Segment Start: SOURCE RECORDS

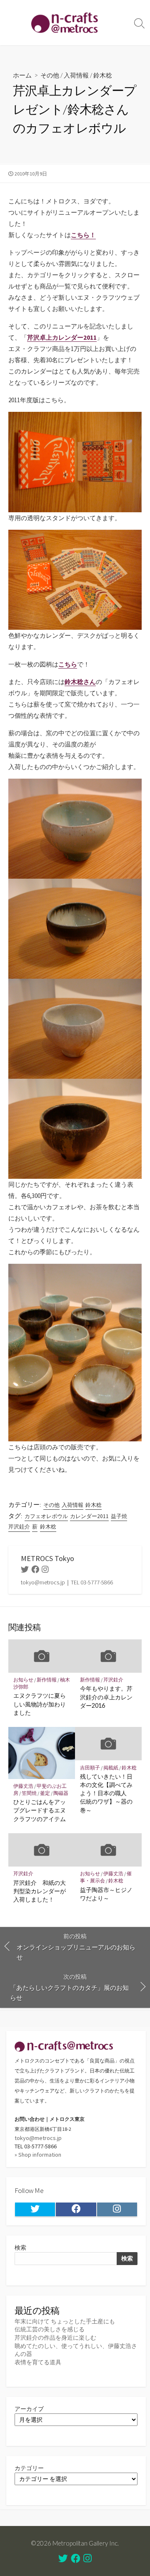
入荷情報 (76, 75)
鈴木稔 (102, 75)
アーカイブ (29, 2409)
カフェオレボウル (46, 1516)
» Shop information (38, 2154)
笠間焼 (29, 1793)
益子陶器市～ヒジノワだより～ (106, 1894)
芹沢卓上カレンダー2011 (62, 337)
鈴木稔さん (80, 682)
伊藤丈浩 (23, 1786)
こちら (67, 664)
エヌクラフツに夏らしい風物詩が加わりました (39, 1704)
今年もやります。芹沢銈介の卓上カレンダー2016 (106, 1697)
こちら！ (83, 235)
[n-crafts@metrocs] (64, 23)
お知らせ (23, 1679)
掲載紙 (110, 1767)
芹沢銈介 (19, 1526)
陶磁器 (60, 1793)
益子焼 (119, 1516)
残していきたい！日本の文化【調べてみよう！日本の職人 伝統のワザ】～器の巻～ (106, 1793)
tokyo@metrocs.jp (38, 2138)
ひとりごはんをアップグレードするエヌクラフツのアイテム (39, 1810)
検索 (20, 2247)
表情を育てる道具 (38, 2362)
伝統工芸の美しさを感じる (50, 2329)
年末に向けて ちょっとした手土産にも (65, 2321)
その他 (49, 75)
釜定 (45, 1793)
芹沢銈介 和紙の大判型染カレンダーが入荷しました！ (39, 1891)
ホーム (22, 75)
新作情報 (47, 1679)
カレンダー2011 (89, 1516)
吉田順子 (90, 1767)
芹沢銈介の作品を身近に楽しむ (55, 2337)
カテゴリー (29, 2468)
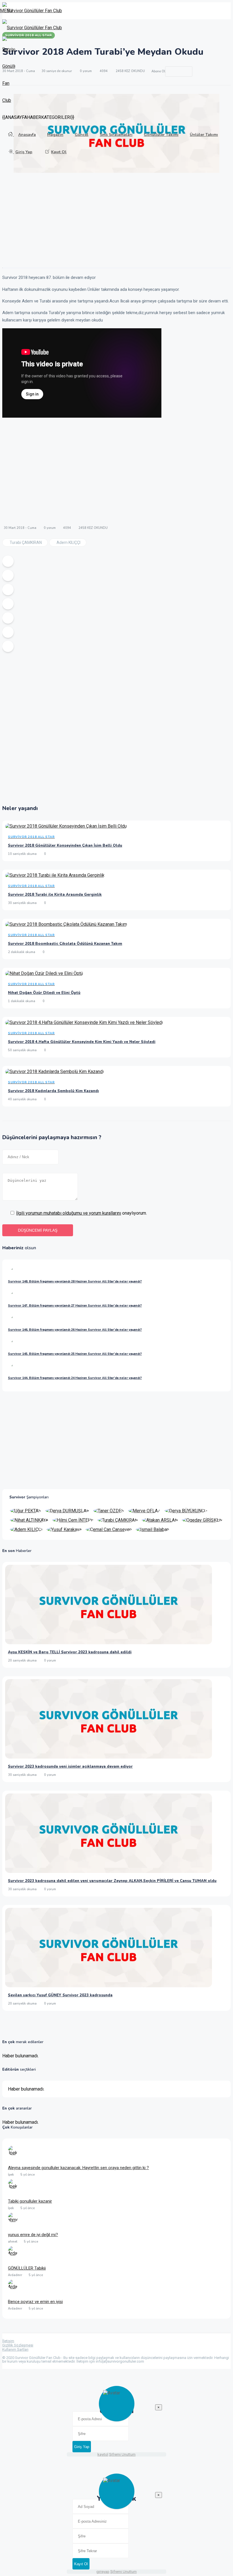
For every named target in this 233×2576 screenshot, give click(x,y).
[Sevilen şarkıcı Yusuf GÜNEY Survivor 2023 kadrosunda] (108, 1985)
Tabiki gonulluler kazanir (30, 2201)
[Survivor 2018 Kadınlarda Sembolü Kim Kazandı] (54, 1072)
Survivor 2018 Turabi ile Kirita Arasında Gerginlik (55, 894)
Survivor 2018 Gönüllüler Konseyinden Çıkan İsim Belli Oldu (65, 845)
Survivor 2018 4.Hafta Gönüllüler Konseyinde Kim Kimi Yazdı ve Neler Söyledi (81, 1041)
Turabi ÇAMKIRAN (26, 542)
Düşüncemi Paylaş (37, 1230)
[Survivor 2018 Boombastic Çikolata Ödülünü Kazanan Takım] (66, 925)
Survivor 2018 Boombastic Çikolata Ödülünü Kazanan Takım (65, 943)
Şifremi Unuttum (122, 2454)
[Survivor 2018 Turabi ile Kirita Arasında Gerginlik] (55, 876)
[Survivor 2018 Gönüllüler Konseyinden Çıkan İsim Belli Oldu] (66, 827)
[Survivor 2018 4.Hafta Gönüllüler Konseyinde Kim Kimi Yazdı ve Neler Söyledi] (84, 1023)
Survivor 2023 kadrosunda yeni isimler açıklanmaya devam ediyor (70, 1766)
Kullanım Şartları (15, 2349)
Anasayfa (27, 134)
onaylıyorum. (81, 1213)
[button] (6, 10)
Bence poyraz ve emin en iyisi (35, 2301)
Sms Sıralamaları (116, 134)
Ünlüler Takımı (204, 134)
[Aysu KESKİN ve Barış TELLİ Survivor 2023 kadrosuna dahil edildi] (108, 1642)
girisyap (102, 2571)
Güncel (81, 134)
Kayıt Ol (58, 152)
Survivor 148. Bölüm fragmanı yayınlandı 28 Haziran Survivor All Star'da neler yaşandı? (75, 1281)
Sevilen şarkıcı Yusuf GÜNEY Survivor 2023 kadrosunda (60, 1995)
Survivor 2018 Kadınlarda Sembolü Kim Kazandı (53, 1091)
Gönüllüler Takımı (161, 134)
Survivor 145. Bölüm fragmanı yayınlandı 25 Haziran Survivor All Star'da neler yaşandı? (75, 1354)
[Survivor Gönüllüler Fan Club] (32, 27)
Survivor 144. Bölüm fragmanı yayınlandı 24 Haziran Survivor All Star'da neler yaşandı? (75, 1378)
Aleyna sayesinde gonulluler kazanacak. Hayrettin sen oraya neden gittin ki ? (78, 2167)
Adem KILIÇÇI (68, 542)
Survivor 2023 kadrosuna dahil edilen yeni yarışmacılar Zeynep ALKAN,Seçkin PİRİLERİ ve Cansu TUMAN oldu (112, 1880)
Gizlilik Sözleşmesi (17, 2345)
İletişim (8, 2341)
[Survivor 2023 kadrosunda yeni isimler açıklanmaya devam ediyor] (108, 1757)
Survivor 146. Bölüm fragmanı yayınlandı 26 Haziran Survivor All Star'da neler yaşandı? (75, 1330)
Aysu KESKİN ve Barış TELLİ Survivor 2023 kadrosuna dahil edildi (70, 1652)
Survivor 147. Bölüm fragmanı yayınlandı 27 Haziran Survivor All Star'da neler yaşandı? (75, 1305)
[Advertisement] (116, 222)
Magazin (55, 134)
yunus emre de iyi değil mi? (33, 2234)
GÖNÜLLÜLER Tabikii (27, 2268)
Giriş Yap (23, 152)
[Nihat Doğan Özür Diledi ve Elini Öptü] (44, 974)
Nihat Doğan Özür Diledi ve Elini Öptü (44, 992)
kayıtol (102, 2454)
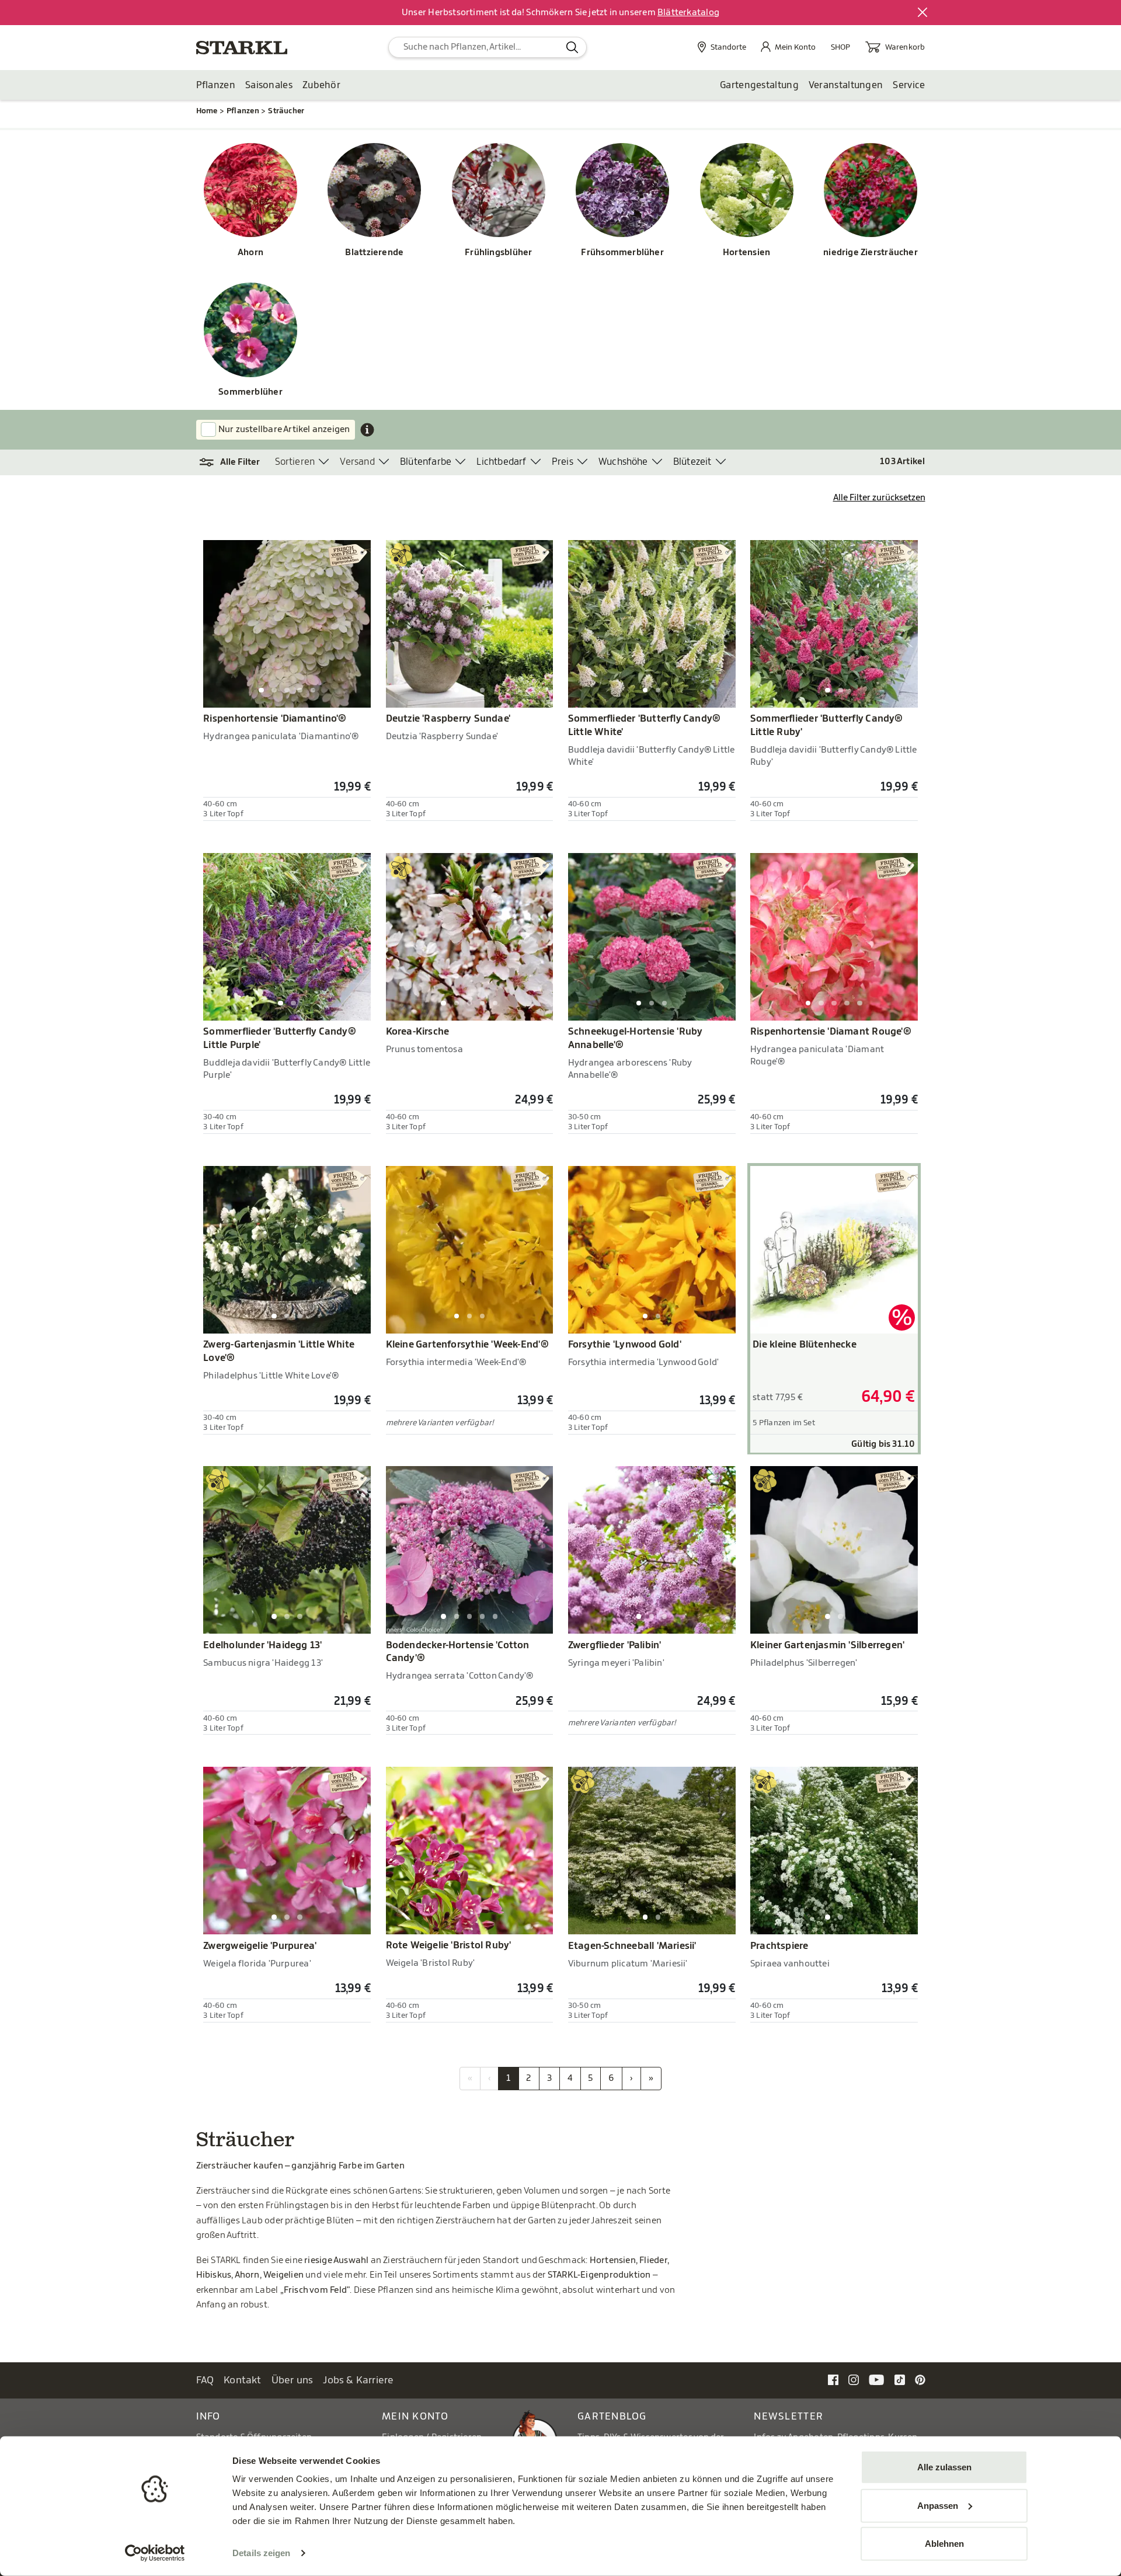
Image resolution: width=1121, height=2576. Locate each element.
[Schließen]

Segment End: SOURCE RECORDS

# TASK ITEM
Each line from the start of the entries to the line holding "Survivor 2018 Turabi ile Kirita Arasında Gerginlik (55, 894)" is to be given again exactly, both ends included, and each picture is to be left out.

# FINAL ANSWER
入荷情報 (76, 75)
鈴木稔 (102, 75)
アーカイブ (29, 2409)
カフェオレボウル (46, 1516)
» Shop information (38, 2154)
笠間焼 (29, 1793)
益子陶器市～ヒジノワだより～ (106, 1894)
芹沢卓上カレンダー2011 (62, 337)
鈴木稔さん (80, 682)
伊藤丈浩 (23, 1786)
こちら (67, 664)
エヌクラフツに夏らしい風物詩が加わりました (39, 1704)
今年もやります。芹沢銈介の卓上カレンダー2016 (106, 1697)
こちら！ (83, 235)
[n-crafts@metrocs] (64, 23)
お知らせ (23, 1679)
掲載紙 (110, 1767)
芹沢銈介 (19, 1526)
陶磁器 (60, 1793)
益子焼 (119, 1516)
残していきたい！日本の文化【調べてみよう！日本の職人 伝統のワザ】～器の巻～ (106, 1793)
tokyo@metrocs.jp (38, 2138)
ひとりごはんをアップグレードするエヌクラフツのアイテム (39, 1810)
検索 (20, 2247)
表情を育てる道具 (38, 2362)
伝統工芸の美しさを感じる (50, 2329)
年末に向けて ちょっとした手土産にも (65, 2321)
その他 (49, 75)
釜定 (45, 1793)
芹沢銈介 和紙の大判型染カレンダーが入荷しました！ (39, 1891)
ホーム (22, 75)
新作情報 (47, 1679)
カレンダー2011 (89, 1516)
吉田順子 (90, 1767)
芹沢銈介の作品を身近に楽しむ (55, 2337)
カテゴリー (29, 2468)
For every named target in this 233×2576 screenshot, give click(x,y).
[Sevilen şarkıcı Yusuf GÜNEY Survivor 2023 kadrosunda] (108, 1985)
Tabiki gonulluler kazanir (30, 2201)
[Survivor 2018 Kadınlarda Sembolü Kim Kazandı] (54, 1072)
Survivor 2018 Turabi ile Kirita Arasında Gerginlik (55, 894)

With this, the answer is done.